(Data supplied)

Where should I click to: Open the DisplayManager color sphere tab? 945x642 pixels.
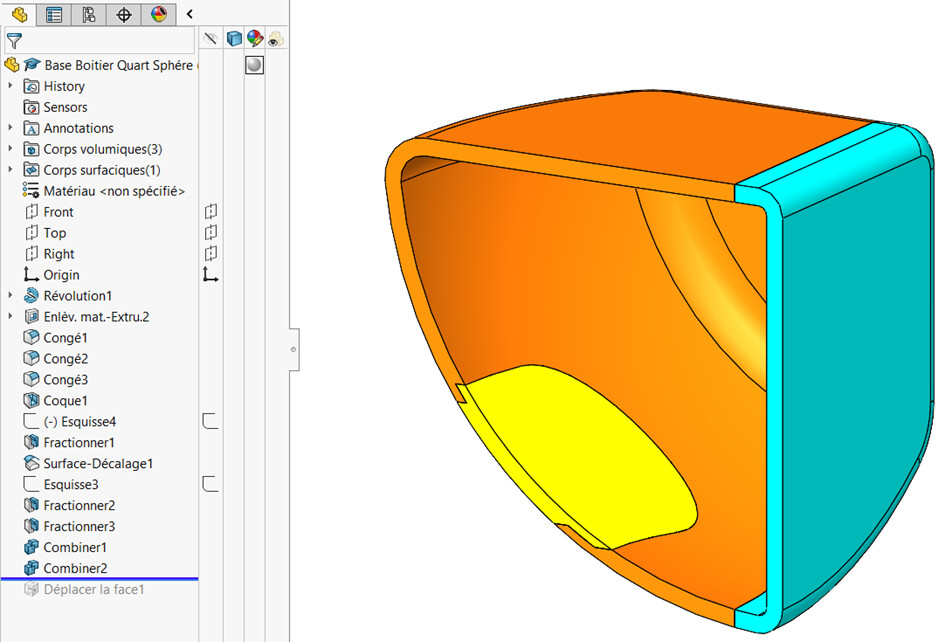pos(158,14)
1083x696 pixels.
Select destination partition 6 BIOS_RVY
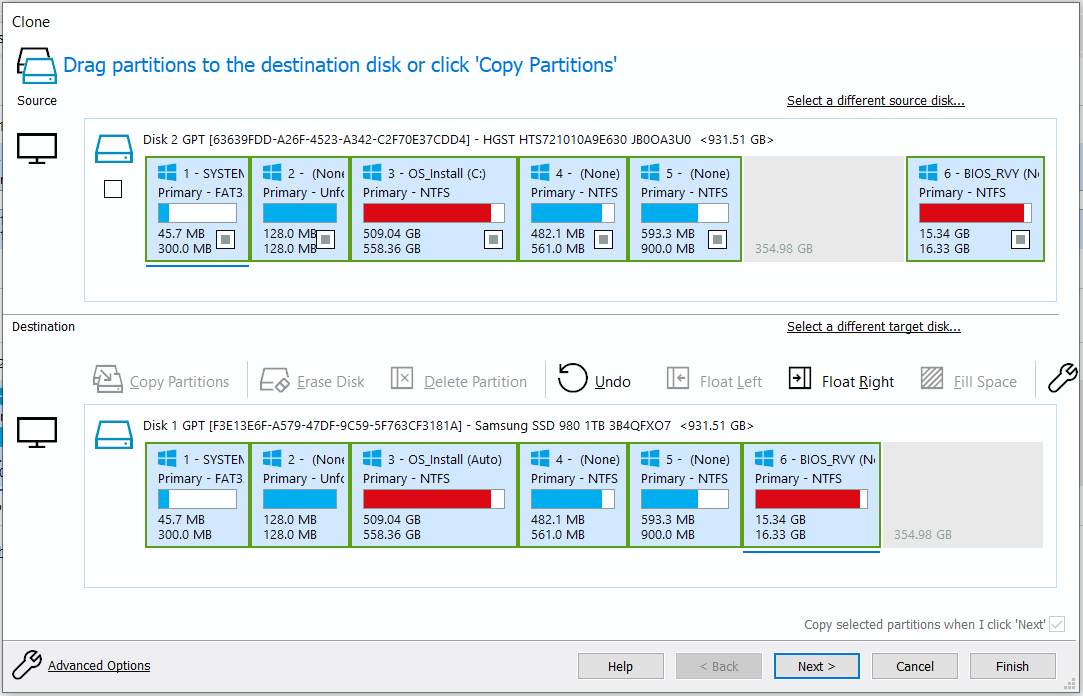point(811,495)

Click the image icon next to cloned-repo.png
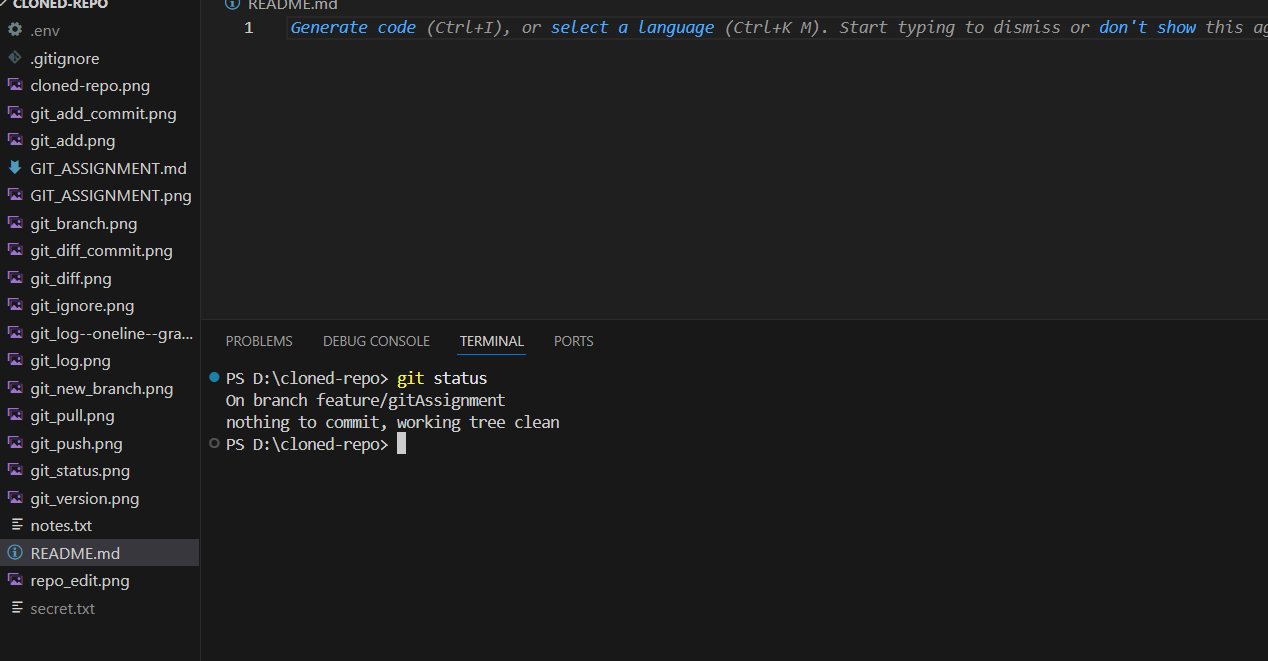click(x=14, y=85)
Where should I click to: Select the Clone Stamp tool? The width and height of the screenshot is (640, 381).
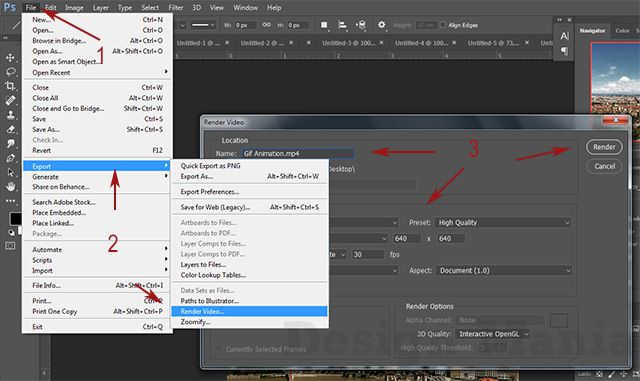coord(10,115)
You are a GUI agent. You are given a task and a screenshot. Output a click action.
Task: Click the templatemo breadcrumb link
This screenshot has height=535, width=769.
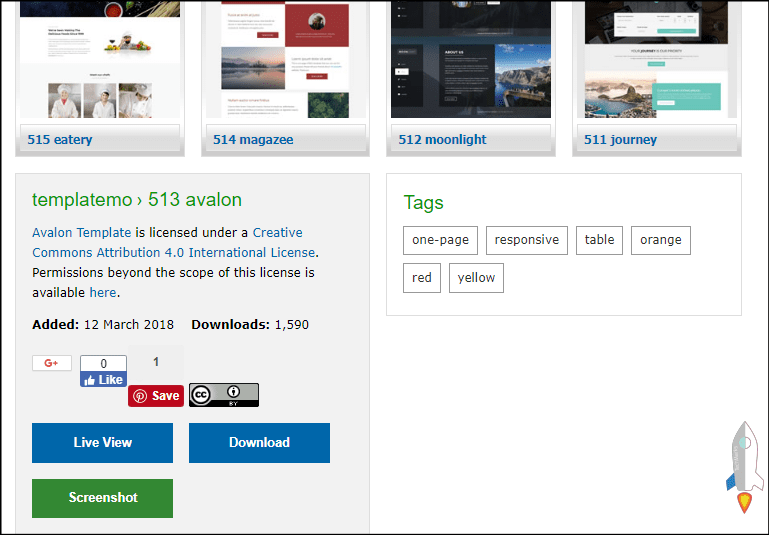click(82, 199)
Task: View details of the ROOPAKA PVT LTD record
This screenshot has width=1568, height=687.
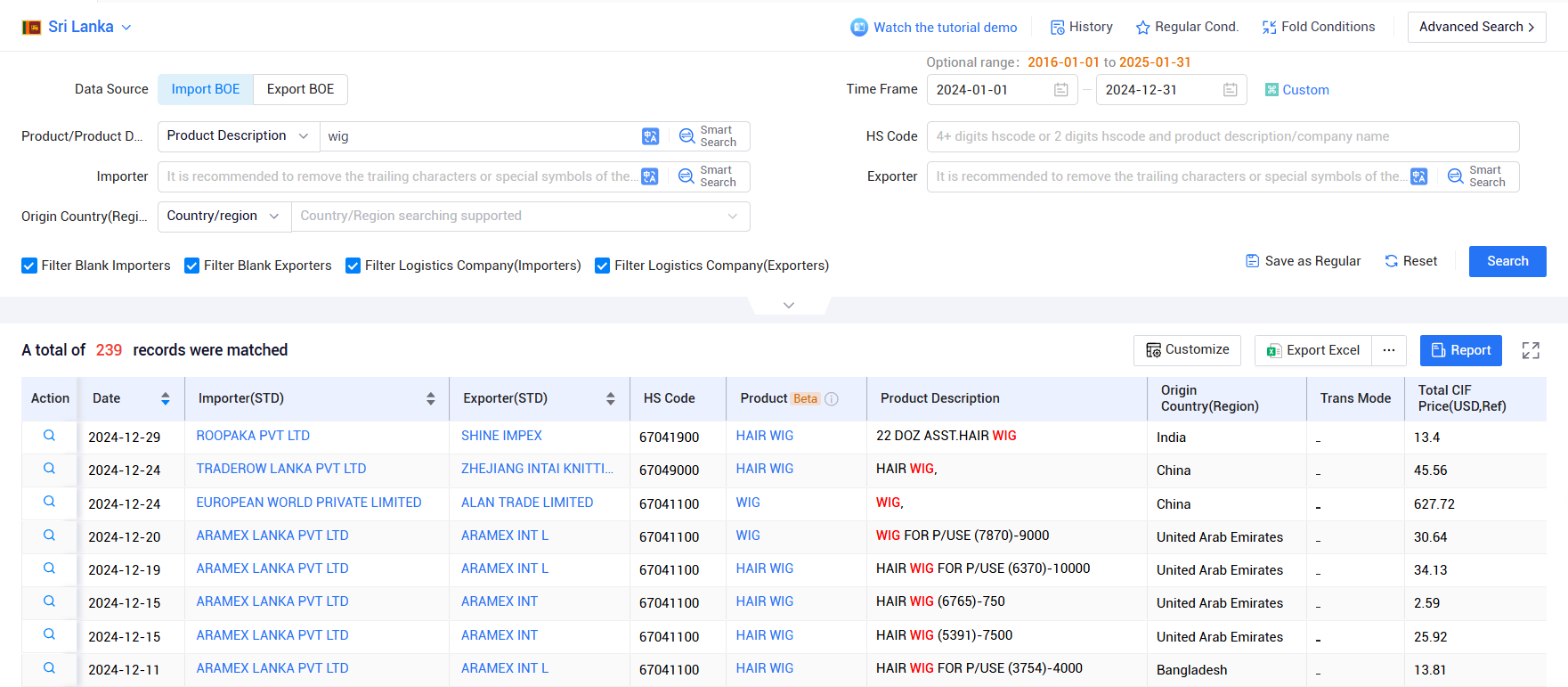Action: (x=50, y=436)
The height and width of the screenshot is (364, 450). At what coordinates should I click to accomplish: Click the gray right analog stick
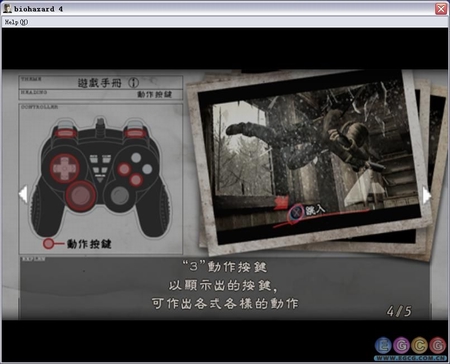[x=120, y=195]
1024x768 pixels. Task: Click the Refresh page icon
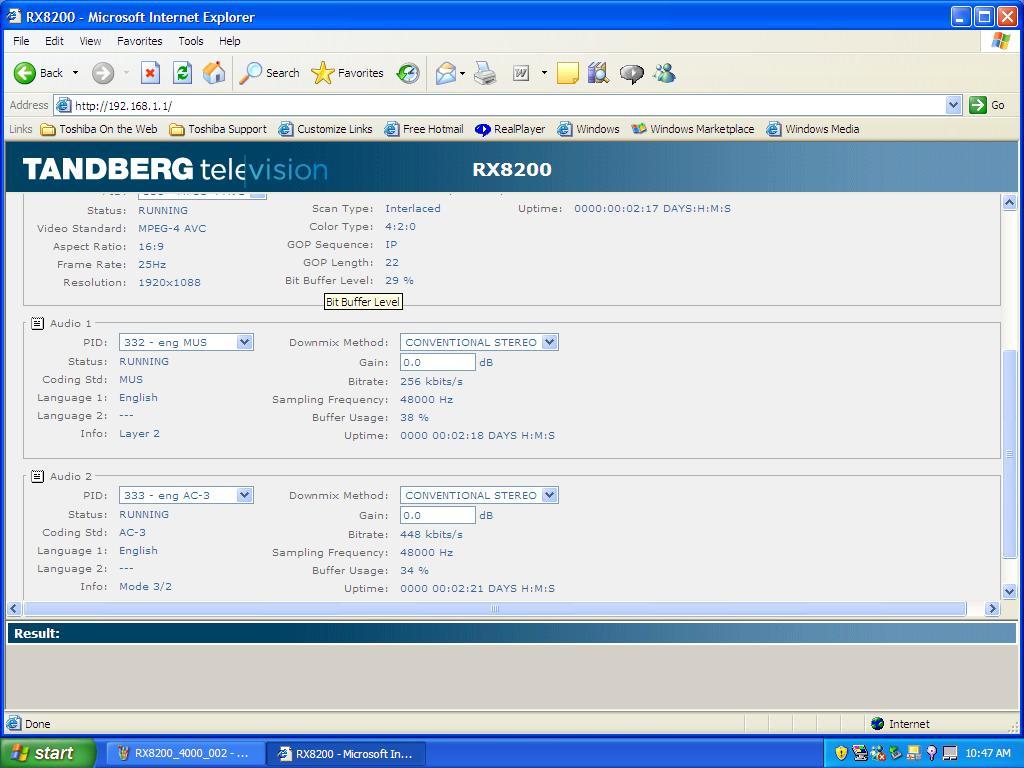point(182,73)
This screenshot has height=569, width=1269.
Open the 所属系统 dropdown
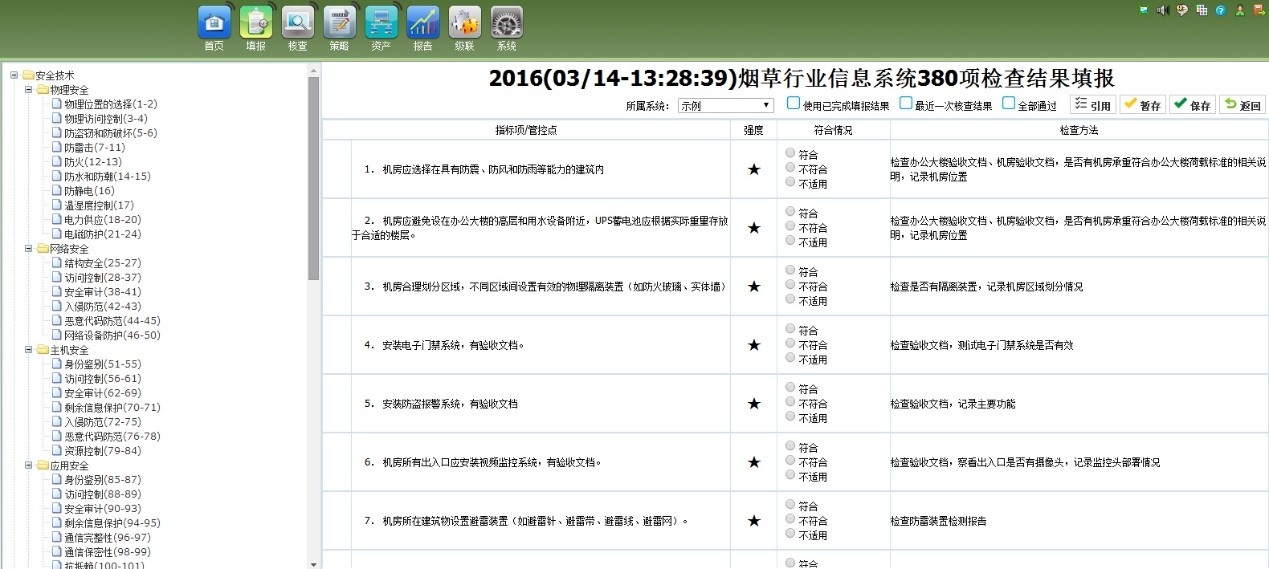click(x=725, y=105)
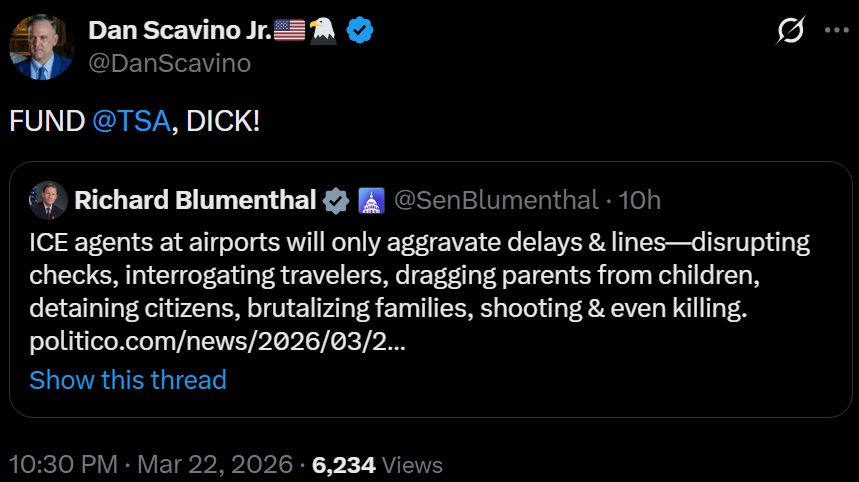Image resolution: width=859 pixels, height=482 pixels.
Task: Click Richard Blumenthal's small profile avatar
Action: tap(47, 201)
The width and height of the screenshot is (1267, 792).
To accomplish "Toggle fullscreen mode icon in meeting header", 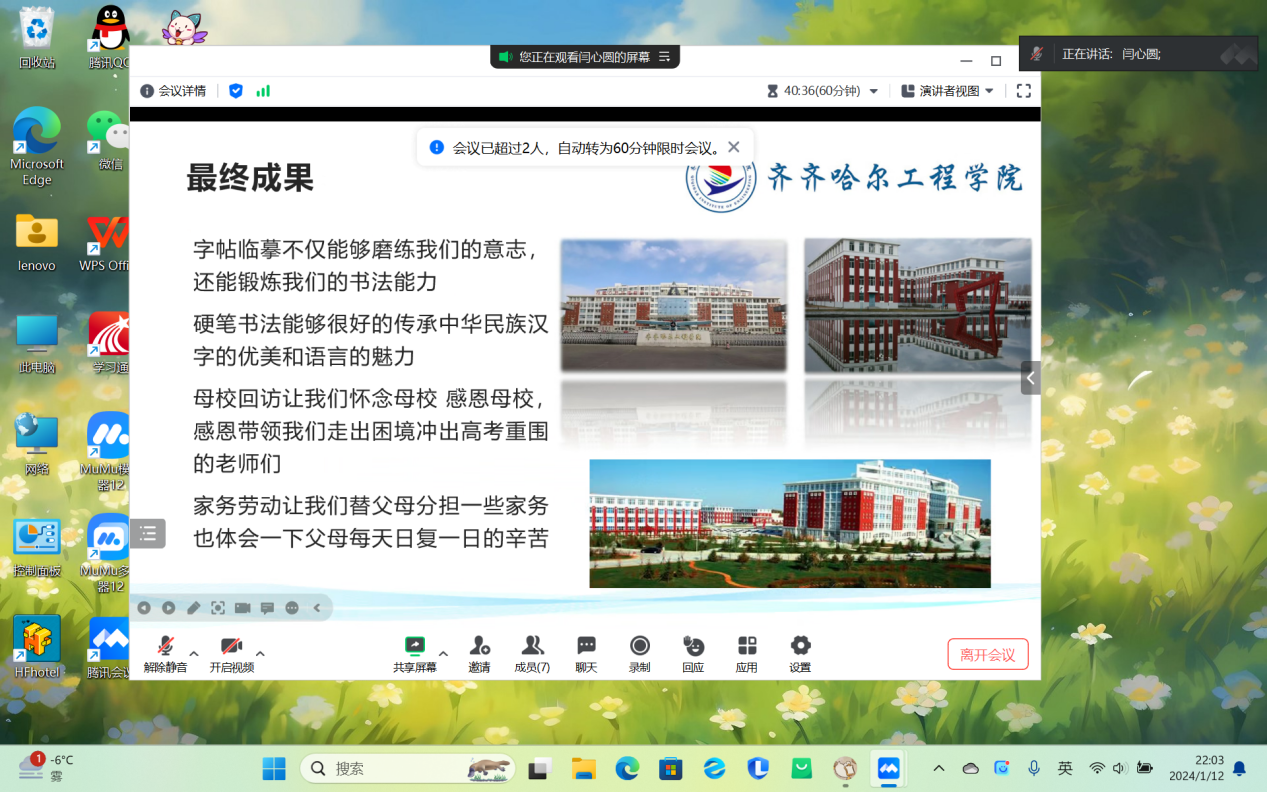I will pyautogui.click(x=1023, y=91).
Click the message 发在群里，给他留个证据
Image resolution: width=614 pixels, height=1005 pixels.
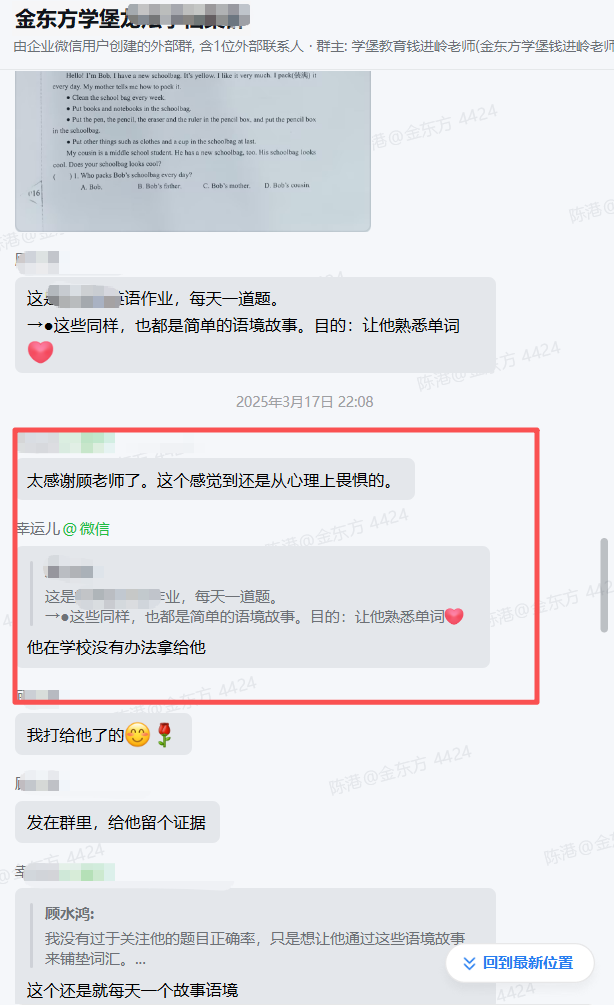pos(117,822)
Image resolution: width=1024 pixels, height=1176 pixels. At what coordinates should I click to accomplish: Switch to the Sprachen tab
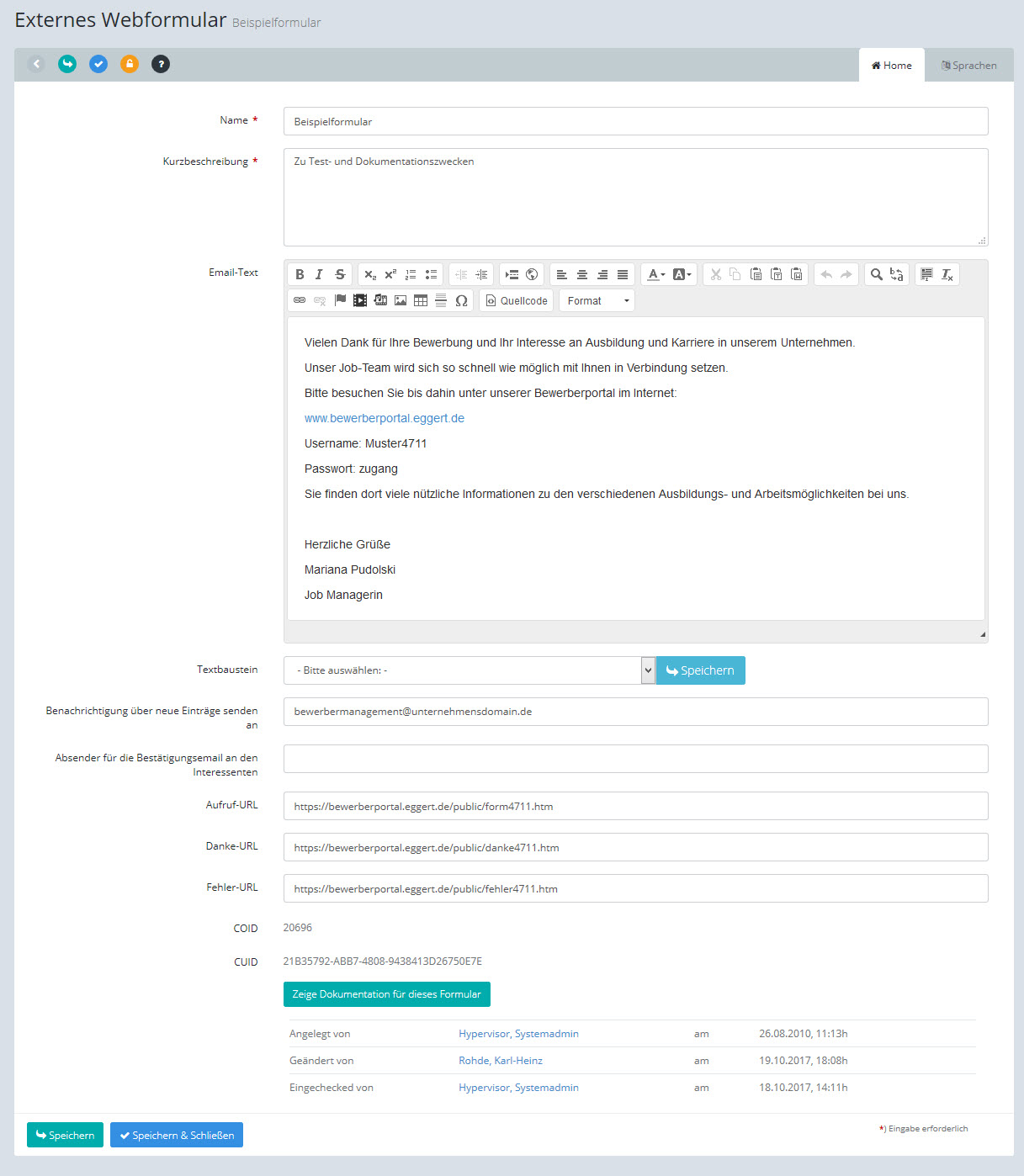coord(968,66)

(End Data supplied)

After dropping the pictures, please set down the lines from the beginning of the listing through the line containing "Task: Click the templatemo breadcrumb link", both included, exactly as they stand.

Where should I click to: Open the DisplayManager color sphere tab? 945x642 pixels.
pos(158,14)
1083x696 pixels.
Select destination partition 6 BIOS_RVY
point(811,495)

Click the image icon next to cloned-repo.png
click(x=14, y=85)
Where should I click to: Select the Clone Stamp tool? The width and height of the screenshot is (640, 381).
coord(10,115)
You are a GUI agent. You are given a task and a screenshot. Output a click action.
Task: Click the templatemo breadcrumb link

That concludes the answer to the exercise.